=== Aim of the exercise ===
Leave the pictures out. Transcribe exactly every line from the start of the records through the one containing "Task: Switch to the UVEdit tab".

=== Input data ===
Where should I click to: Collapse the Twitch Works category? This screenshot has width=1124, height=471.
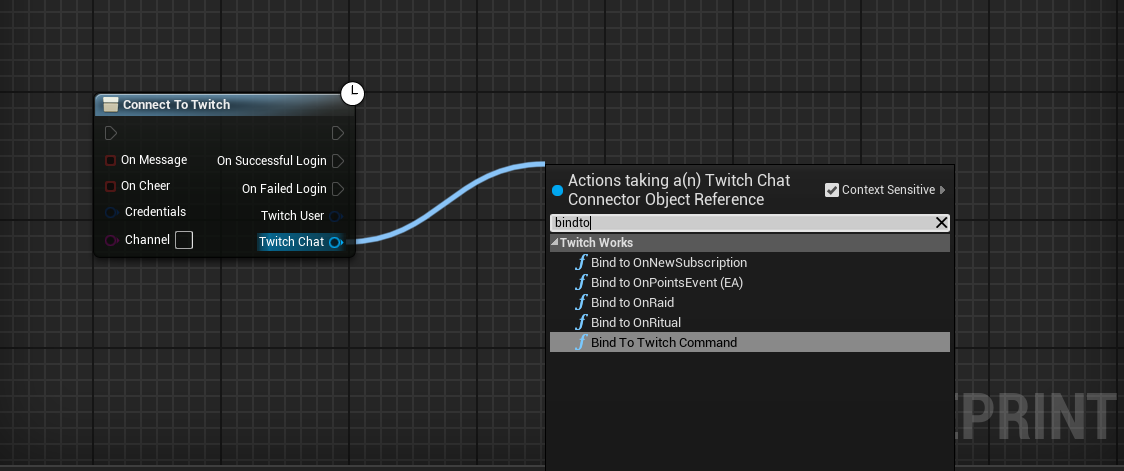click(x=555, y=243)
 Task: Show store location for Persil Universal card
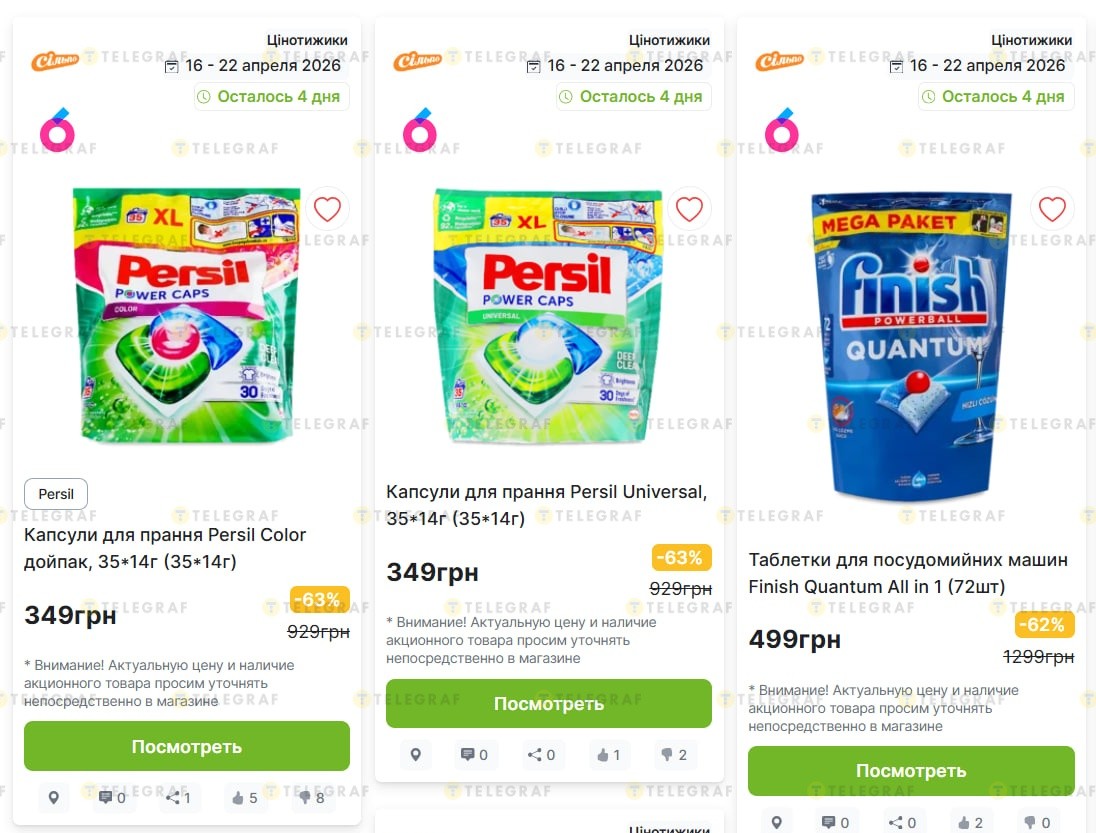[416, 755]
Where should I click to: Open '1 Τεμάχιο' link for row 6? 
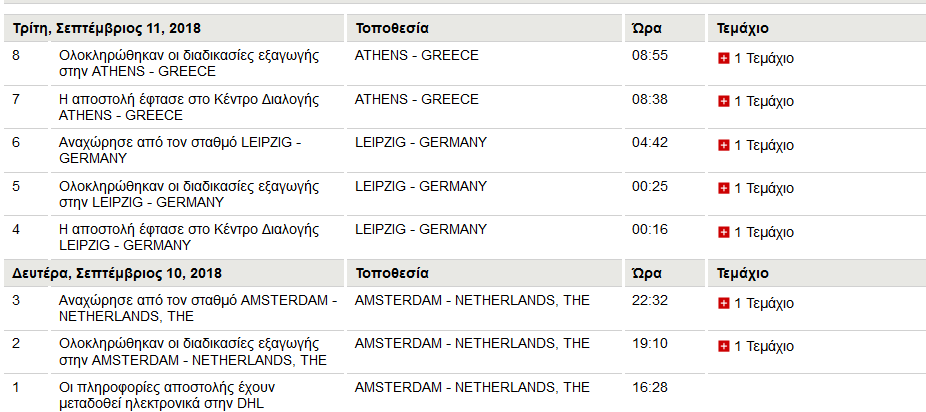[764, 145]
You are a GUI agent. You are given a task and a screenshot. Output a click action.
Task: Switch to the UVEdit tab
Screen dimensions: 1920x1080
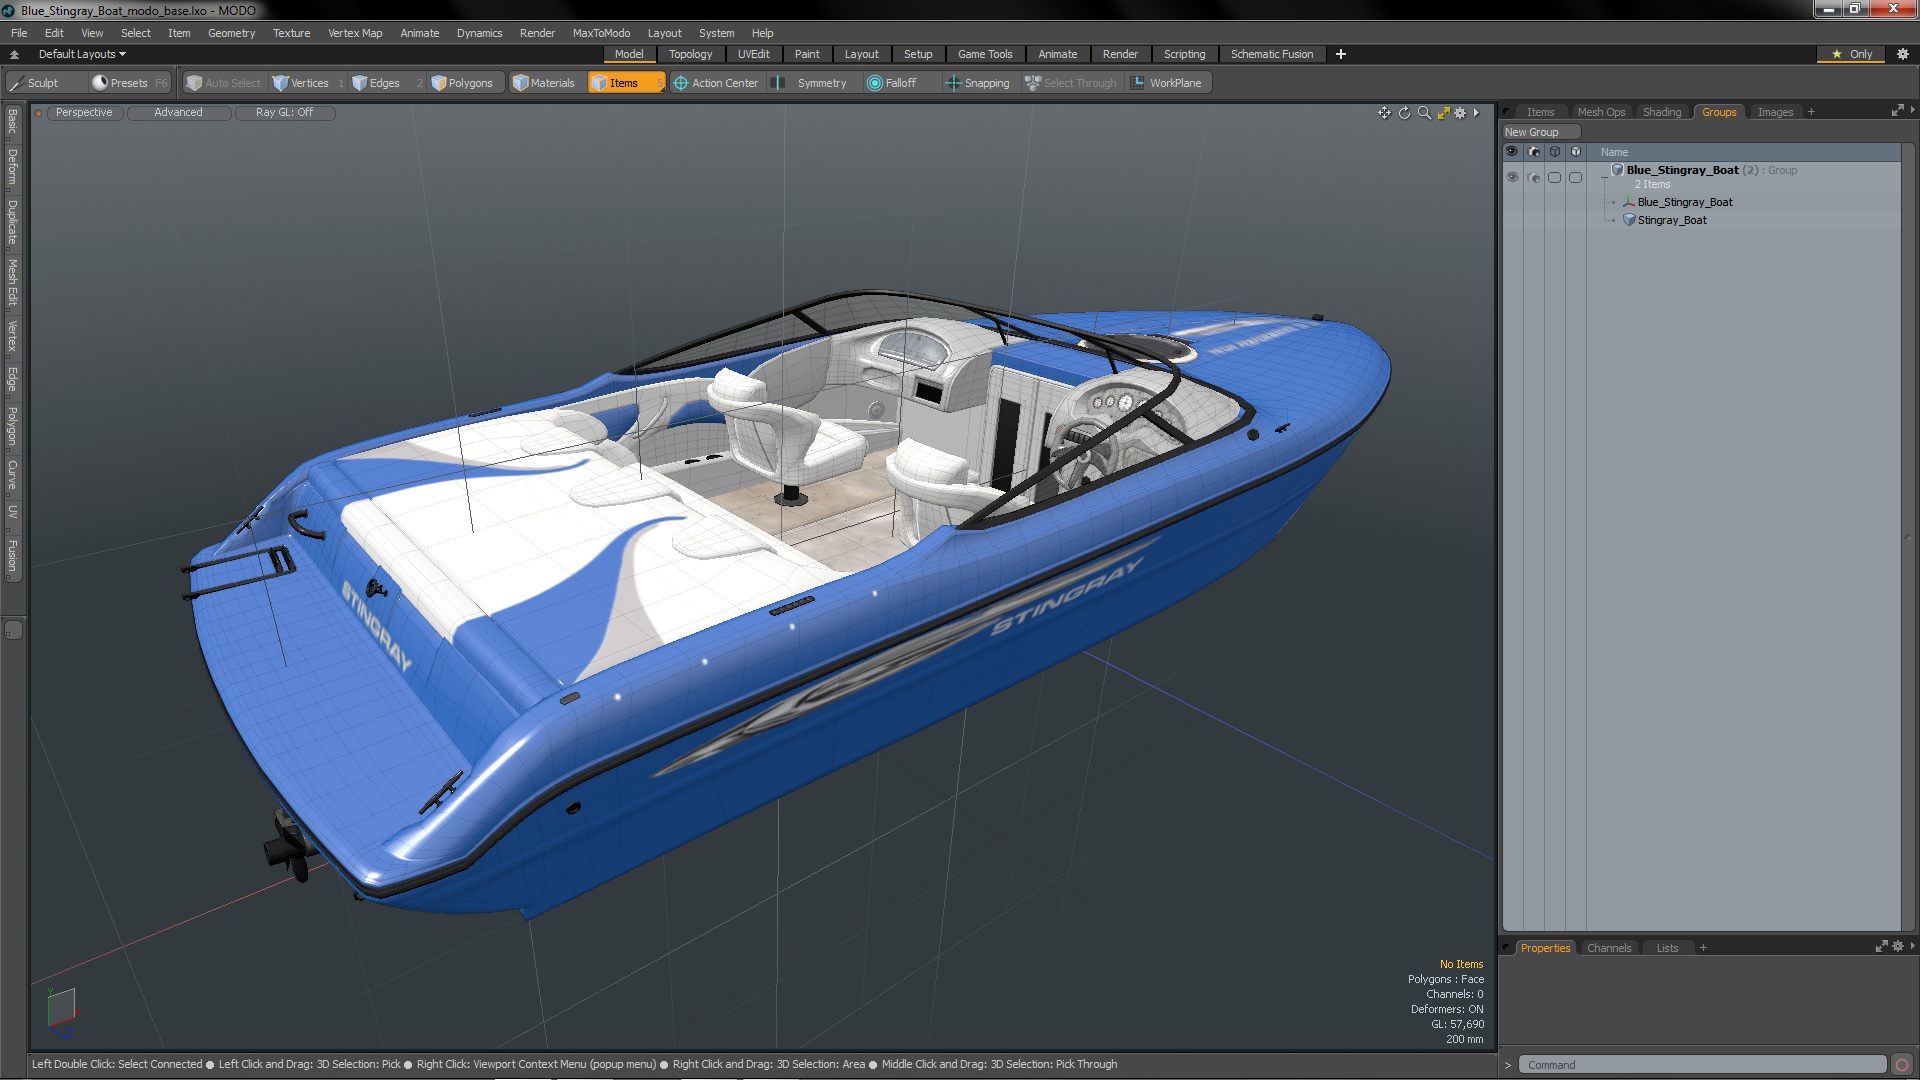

=== Output ===
Where should I click to: Collapse the Twitch Works category? This screenshot has width=1124, height=471.
click(x=555, y=243)
 Task: Show store location for Persil Universal card
[416, 755]
Where should I click to: Open '1 Τεμάχιο' link for row 6? 
[764, 145]
You are a GUI agent. You are given a task and a screenshot. Output a click action.
Task: Switch to the UVEdit tab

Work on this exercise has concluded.